Most of the focus was thrown to the center of the room where Jen and Caroline, the chatter boxes, sat bickering over an X-Men board game that had been meant for the grandchildren.
Jen had already selected her piece and was trying to decipher the box top when Caroline whined, “I want to be Rogue. She’s got the best butt.”
“Oh my god.” Whimpered the small woman next to her, and she held up her hand in defiance.
Scully rolled her eyes, shaking her head. Such different worlds. Like night and day.
From her spot on the couch, sandwiched between her brothers, Scully frowned at her partner sitting quietly by the darkened fireplace. He’d started out the evening quietly observing and joining in on the occasional quips passed playfully between family members. But Scully recognized the warning sign of his withdrawal in to his own little world – his set jaw, and darkened eyes – and she handed her soda off to Bill, Jr. and pulled herself off the couch.
Mulder watched her stand and cross to him, stepping over the board game with a few minor protests from it’s players in the process. Leave it to Scully to make her presence known. He’d noticed how much she enjoyed sparing with her sisters-in-law. It was good that she had some friends, he thought. Some female companionship to help balance the male dominated world of her professional life. And private life, he added with a smug smile.

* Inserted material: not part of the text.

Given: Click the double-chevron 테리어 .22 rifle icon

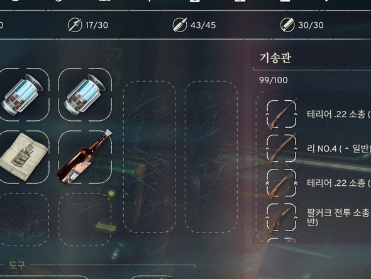Looking at the screenshot, I should click(282, 183).
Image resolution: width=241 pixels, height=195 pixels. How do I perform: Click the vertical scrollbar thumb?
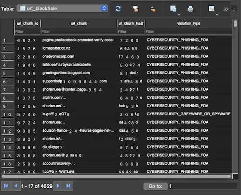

When she stood over him, he reached for her hand and pulled her down to him, settling her comfortably in his lap. Her body eased close to his, and he tried to remember when he’d held her last. In the motel that night when they’d both been so tired? No. It’d been weeks since he’d really held her.
Weeks since he’d made love to her. That realization left his brow furrowed.
With a light kiss to her ear, he whispered sweetly, “Randy and Mom seem to be hitting it off.”
She nodded with a smile and looked up at his serious gaze. “Hey, why the long face, sailor?”
His eyes seemed especially green in the soft glow of the living room lamps.
“I could ask the same to you.”
She shrugged. It wasn’t that she was necessarily blue. It was more like everything in her life was radically changing. “I don’t know. I guess … the X-Files. They’ve been so much a part of our lives for so long. I love them. I love working on them with you. But now …. They’re essentially over, aren’t they?”
“I sold out … to the highest bidder.” His eyes fell on Samantha, and somehow it didn’t seem like such a high price.
“Do you regret it?”
“I have my sister back, and a niece, and a brother-in-law I never knew about -”
“And lost a father, and my sister.” Her voice was quiet and reminiscent.
“Do YOU regret it?”
“I have you.”
The End.
Here ends The Way saga. Thanks for playing.